The only team in Washington with a winning tradition-- the Redskins-- abandoned that winning tradition almost immediately after I showed up. Thirteen years later, I'm a stronger Redskins fan than ever before. I hate myself for it, but I can't help it.

So it goes with the Nats.

Okay, you're probably wondering: what does Sammy Sosa going to the Orioles have to do with the Washington Nationals?

Nothing, and everything.

Nothing, because the O's and Nats are in different leagues. They don't meet each other in interleague play next year. They're not even having an exhibition game this season. It will be some time before anything "official" can be done to generate a rivalry.

Unofficially, however, the rivalry has begun in earnest.

It's aided immeasurably by the presence of one of baseball's true villains, Orioles owner Peter Angelos. Aside from being a cheapskate and a slimy businessman, Angelos is infamous in Washington for his decades of conspiracy aimed at preventing a major league baseball team from coming to Washington. It'll hurt O's ticket sales, he said. It'll ruin his TV revenue, he argued.

I'm no expert, but I think there may be two basic facts hurting Orioles revenue: a lousy team, and reliance on a fan base from another city. A city with a completely different character, mind you.

You want to talk about optimism? The Nats have sold 17,000 full season tickets. FULL SEASON. That's a lot of faith in a team that hasn't even shown up yet.

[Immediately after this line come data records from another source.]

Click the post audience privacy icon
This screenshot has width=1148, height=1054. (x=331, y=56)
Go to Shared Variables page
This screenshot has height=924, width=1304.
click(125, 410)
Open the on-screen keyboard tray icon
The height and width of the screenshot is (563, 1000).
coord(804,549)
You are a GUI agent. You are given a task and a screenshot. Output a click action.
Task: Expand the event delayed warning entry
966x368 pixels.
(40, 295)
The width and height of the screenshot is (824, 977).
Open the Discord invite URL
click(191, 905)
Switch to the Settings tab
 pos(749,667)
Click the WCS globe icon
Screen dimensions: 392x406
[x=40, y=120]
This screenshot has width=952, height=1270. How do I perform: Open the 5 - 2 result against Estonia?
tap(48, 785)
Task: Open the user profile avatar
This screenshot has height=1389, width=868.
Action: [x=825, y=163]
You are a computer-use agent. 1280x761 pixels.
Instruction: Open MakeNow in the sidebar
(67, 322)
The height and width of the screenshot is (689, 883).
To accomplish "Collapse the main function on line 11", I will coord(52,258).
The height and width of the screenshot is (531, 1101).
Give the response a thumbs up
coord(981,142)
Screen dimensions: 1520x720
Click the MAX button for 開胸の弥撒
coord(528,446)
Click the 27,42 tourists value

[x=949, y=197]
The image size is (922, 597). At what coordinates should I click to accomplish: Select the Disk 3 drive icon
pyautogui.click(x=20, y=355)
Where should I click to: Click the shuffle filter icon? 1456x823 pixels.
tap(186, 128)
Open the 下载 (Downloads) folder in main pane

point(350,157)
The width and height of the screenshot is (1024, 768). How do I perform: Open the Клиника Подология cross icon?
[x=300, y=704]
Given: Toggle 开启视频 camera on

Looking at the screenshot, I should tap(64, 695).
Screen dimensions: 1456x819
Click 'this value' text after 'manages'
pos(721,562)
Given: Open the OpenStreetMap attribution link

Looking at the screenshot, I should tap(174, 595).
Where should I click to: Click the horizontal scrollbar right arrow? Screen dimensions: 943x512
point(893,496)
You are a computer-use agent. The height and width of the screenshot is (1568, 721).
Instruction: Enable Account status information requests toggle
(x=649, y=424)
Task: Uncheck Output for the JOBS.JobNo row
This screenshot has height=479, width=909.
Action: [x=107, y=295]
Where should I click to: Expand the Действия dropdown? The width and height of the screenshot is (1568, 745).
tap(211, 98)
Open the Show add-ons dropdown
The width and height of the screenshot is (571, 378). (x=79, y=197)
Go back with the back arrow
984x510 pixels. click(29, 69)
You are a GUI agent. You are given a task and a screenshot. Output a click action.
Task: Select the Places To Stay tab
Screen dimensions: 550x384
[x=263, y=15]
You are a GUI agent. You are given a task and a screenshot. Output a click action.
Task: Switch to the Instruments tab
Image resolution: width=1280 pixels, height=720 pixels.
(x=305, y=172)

In fact, now that I'm proud owner of season tickets, it's interesting what I hear, and speculate just how hot good seats will be in this town. Who woulda thunk it? A waiting list for baseball tickets.

So, if Peter Angeles wants to spend cash on a busted legend like Sammy Sosa, he can be my guest. I'll be happy with my crappy team of no-names and second-hands. Because they're *my* team, not some Baltimoron's.